SWE-IF: Aligning Code Evaluation with Human Preference: Addressing the issue where "code evaluation only focuses on the functional correctness of pass@k but is disconnected from real user preferences," this paper proposes VERICODE (a taxonomy of 30 verifiable code instructions with deterministic verifiers) and the SWE-IF testbed. By evaluating functional correctness alongside "instruction following" across 31 LLMs, the study finds that a composite score of functional correctness and instruction following aligns most closely with human preferences, with instruction following serving as the true differentiator between high-end models.

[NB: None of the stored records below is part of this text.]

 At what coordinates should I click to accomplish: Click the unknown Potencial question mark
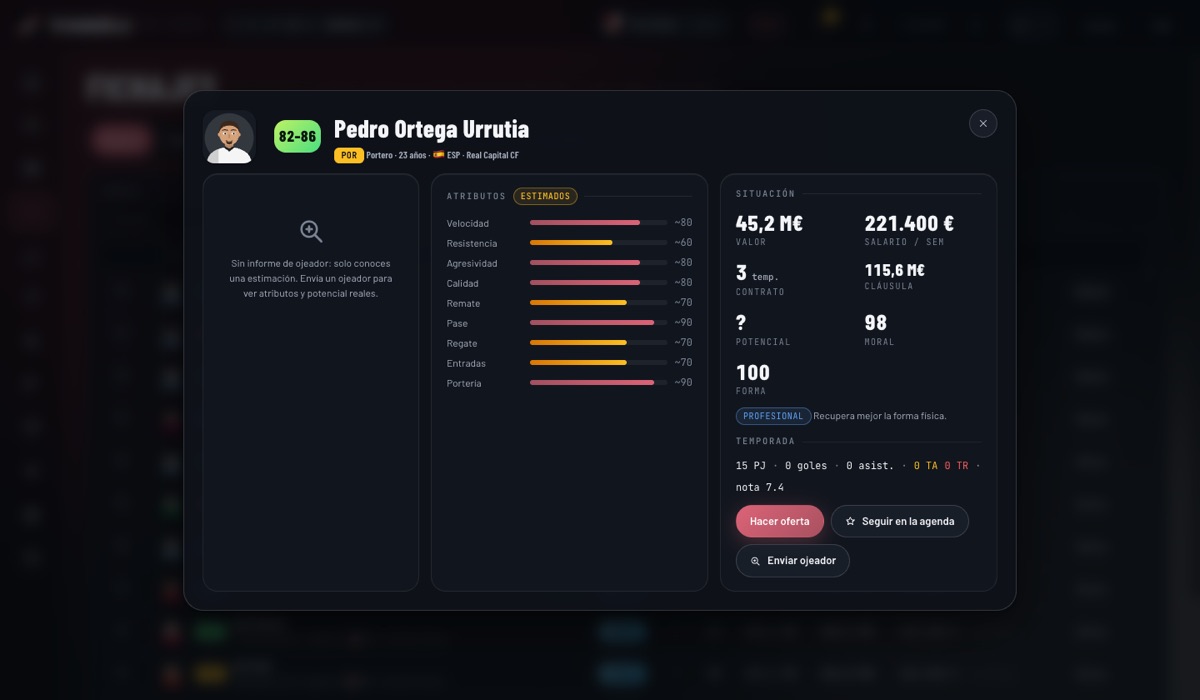coord(741,322)
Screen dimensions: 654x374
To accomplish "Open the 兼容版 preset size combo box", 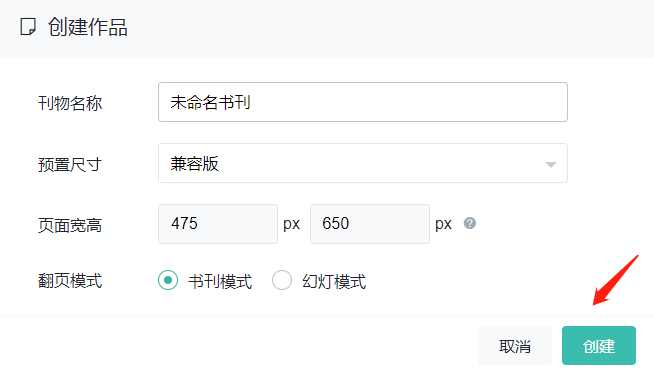I will 363,163.
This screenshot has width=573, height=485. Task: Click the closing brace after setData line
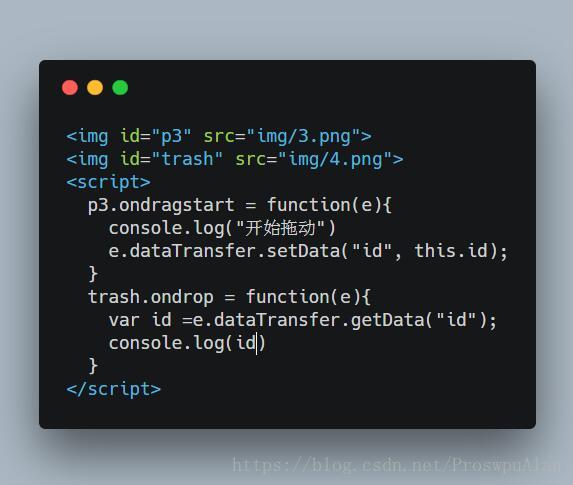point(93,274)
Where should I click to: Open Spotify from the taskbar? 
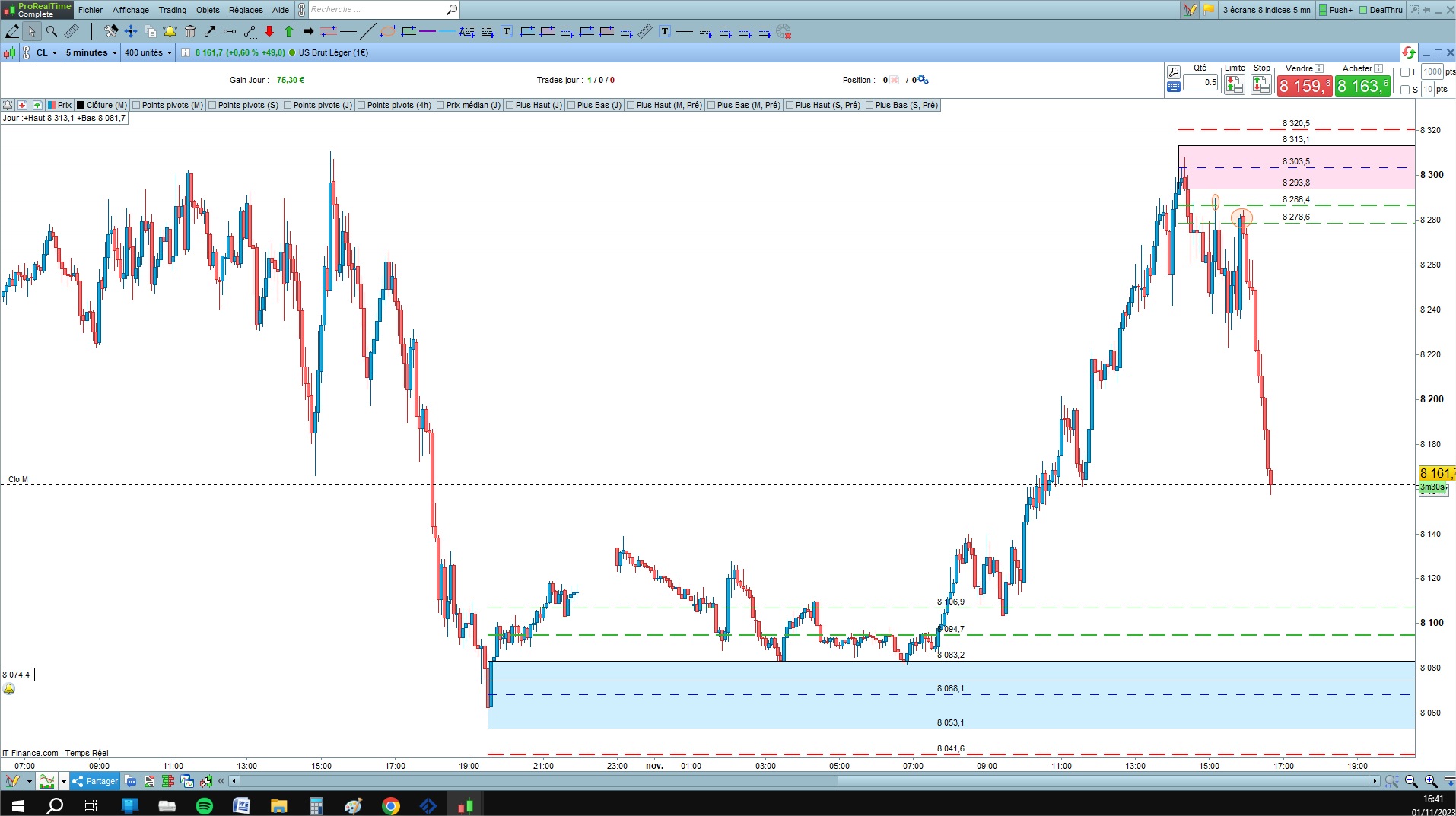205,805
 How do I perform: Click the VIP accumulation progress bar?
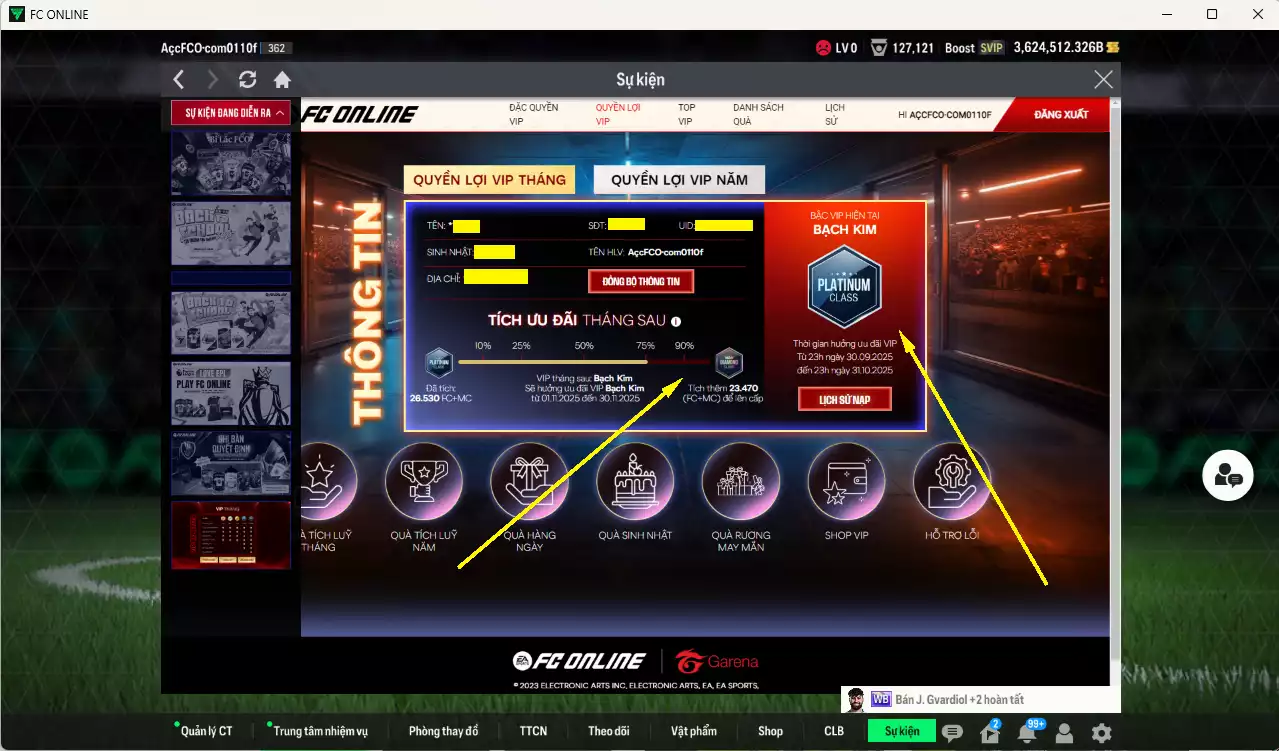[x=583, y=361]

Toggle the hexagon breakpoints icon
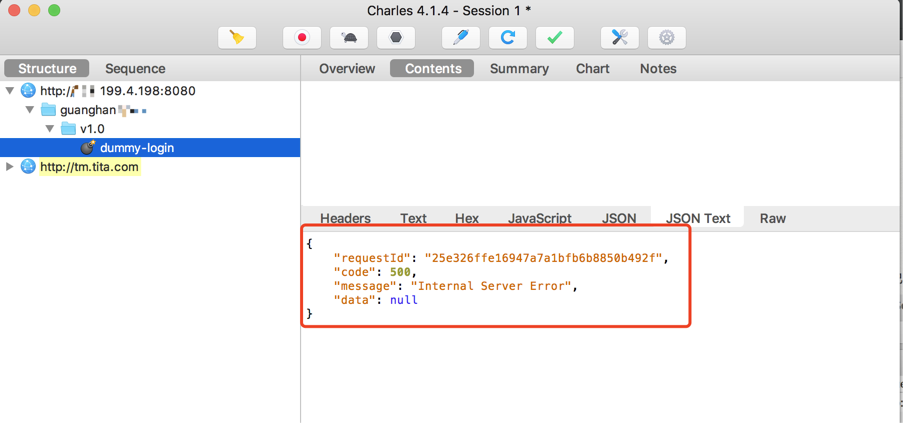click(x=396, y=38)
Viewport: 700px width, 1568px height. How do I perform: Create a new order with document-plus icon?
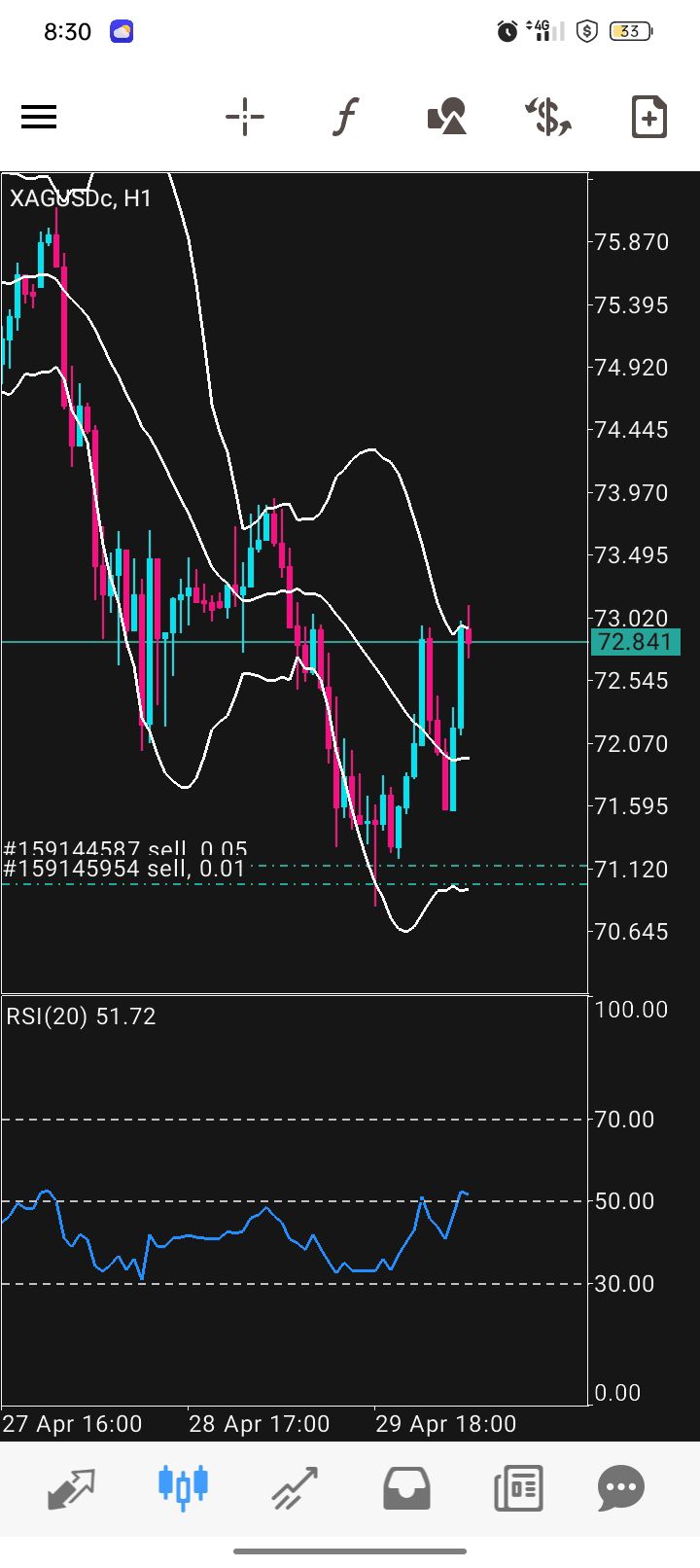pos(648,118)
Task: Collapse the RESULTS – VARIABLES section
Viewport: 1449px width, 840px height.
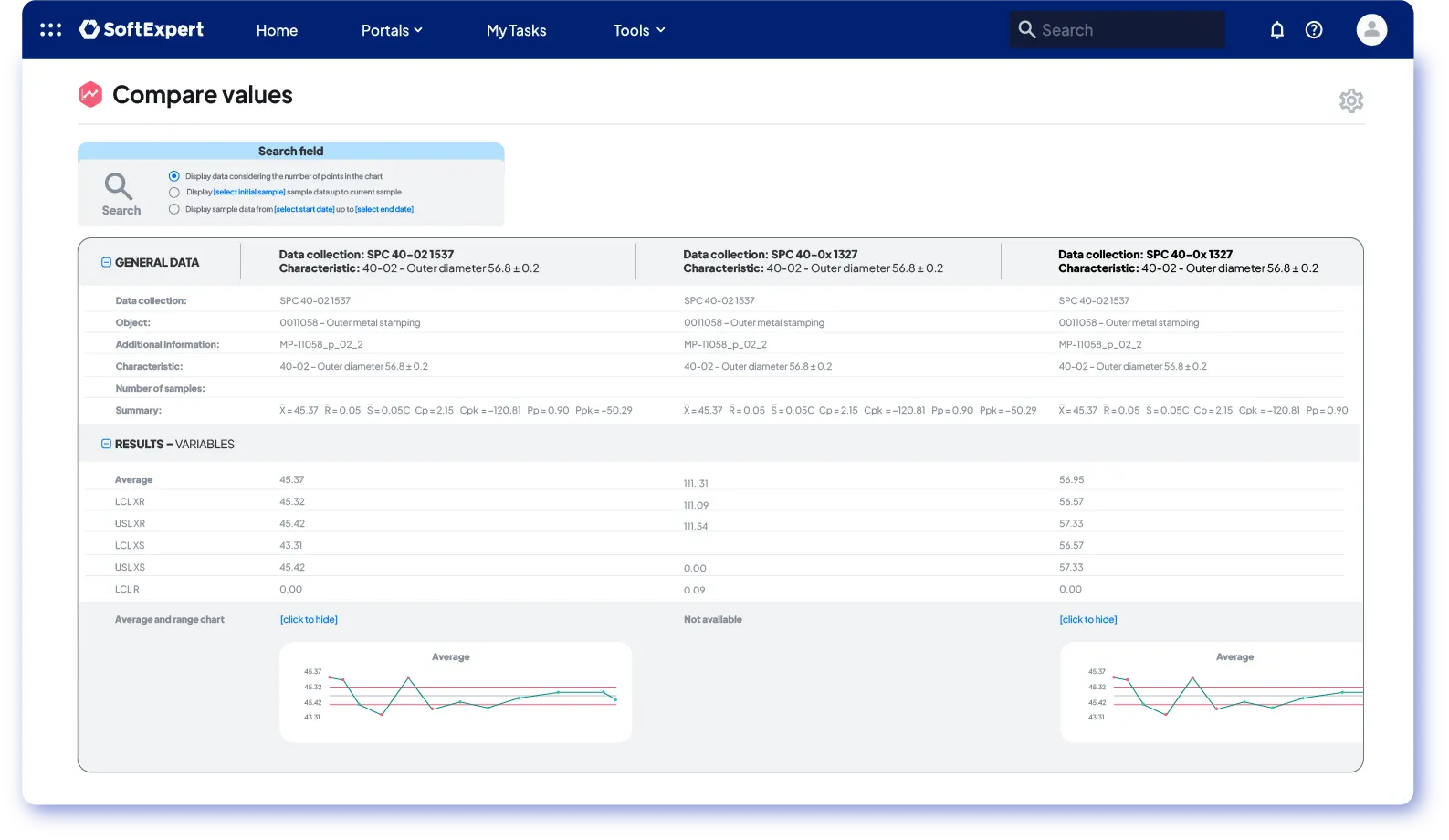Action: (x=106, y=445)
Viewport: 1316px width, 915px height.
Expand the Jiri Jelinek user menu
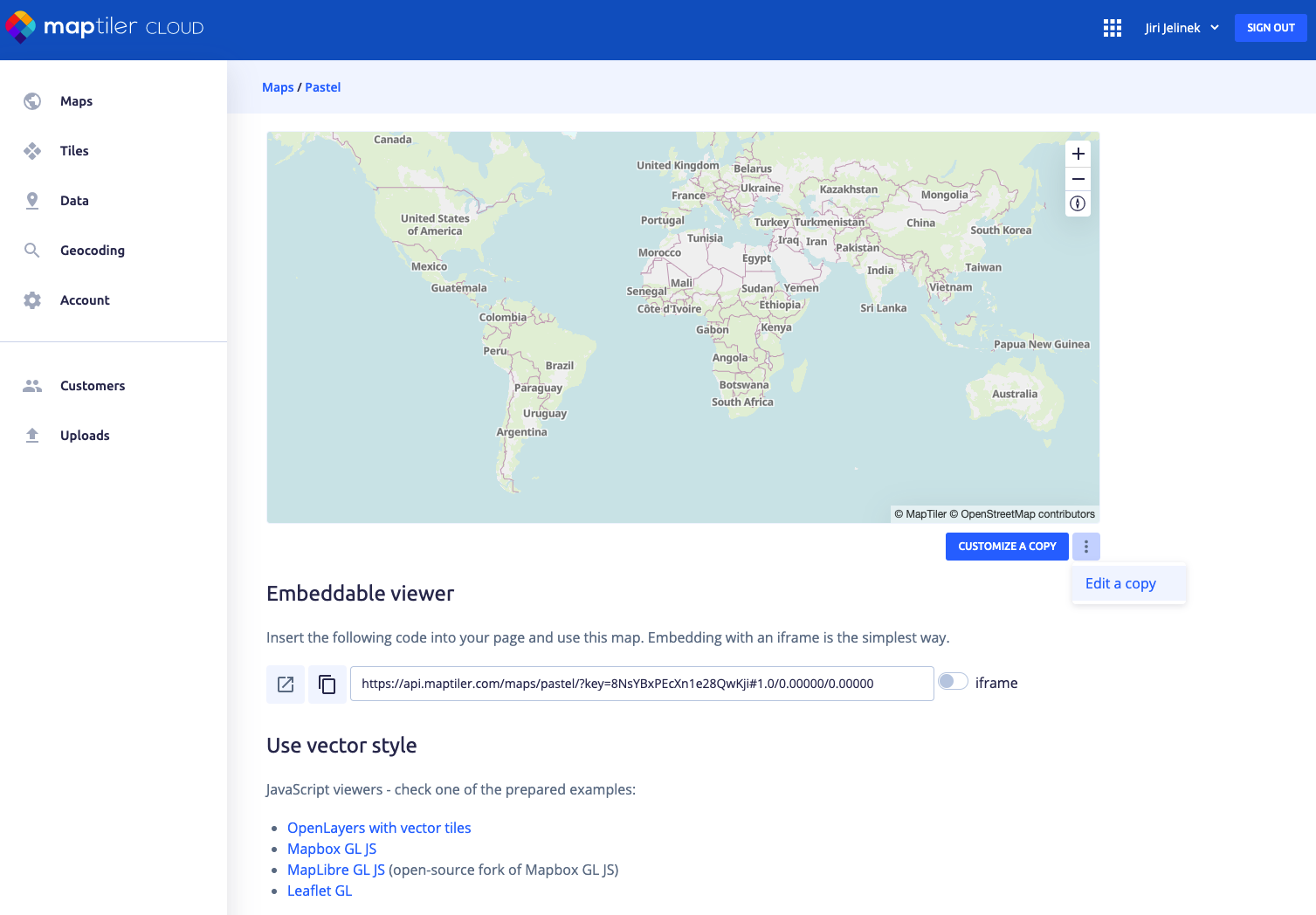(1182, 28)
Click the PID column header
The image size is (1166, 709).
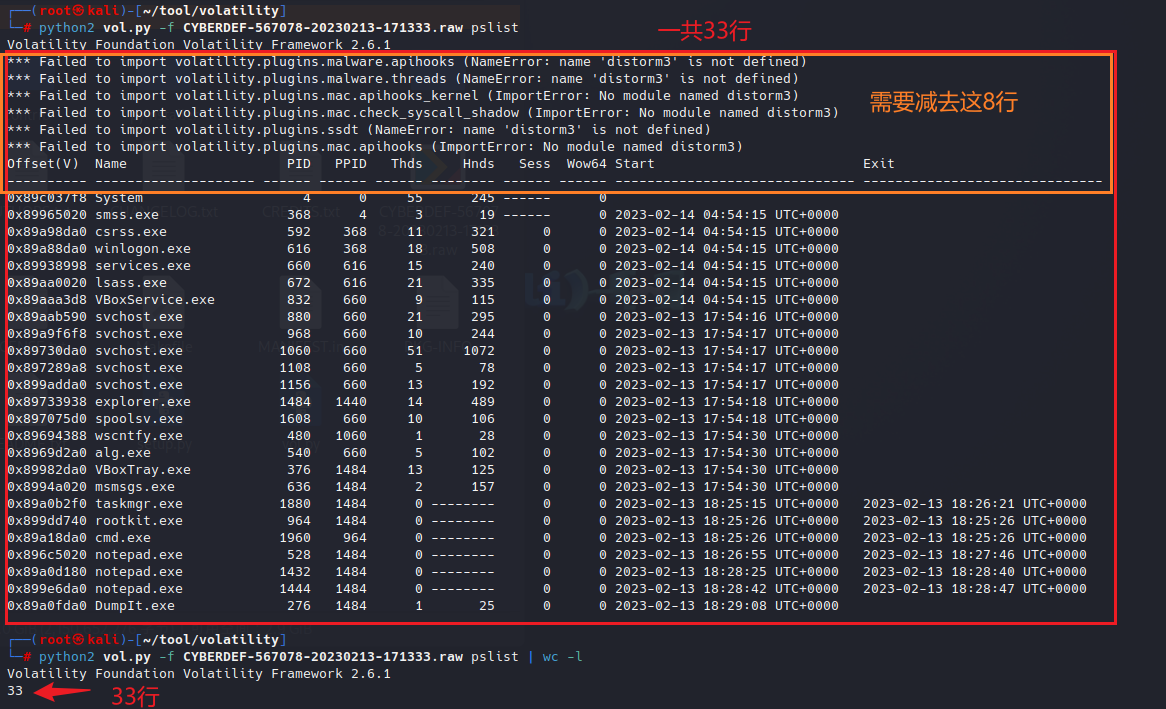coord(298,164)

SWE-rebench V2: Language-Agnostic SWE Task Collection at Scale: The authors developed a "language-agnostic unified construction pipeline + interactive installation Agent + triple-model ensemble for issue clarity filtering" to automatically mine 32,079 executable SWE tasks across 20 languages and 3,617 repositories from GitHub (accompanied by 120,000+ PR-derived tasks). Each task includes pre-built Docker images, fail-to-pass tests, and instance-level diagnostic metadata, providing a stable, training-oriented substrate for large-scale reinforcement learning of SWE Agents rather than just evaluation.
Towards Functional Correctness of Code Models with Selective Generation: This work utilizes fuzzing to automatically generate a large volume of unit tests to determine the functional correctness of generated code. Based on this, it trains a selective code generator capable of "active abstention," providing PAC-style guarantees to keep the code hallucination rate (FDR-CE) below a user-specified threshold for non-abstaining responses.
UniRTL: Unified Code and Graph for Robust RTL Representation Learning: This paper proposes UniRTL—a multimodal unified representation learning framework that jointly learns from RTL code and Control-Data Flow Graphs (CDFG). By employing a graph-aware tokenizer and a hierarchical training strategy, it significantly outperforms existing methods in hardware performance prediction and code retrieval tasks.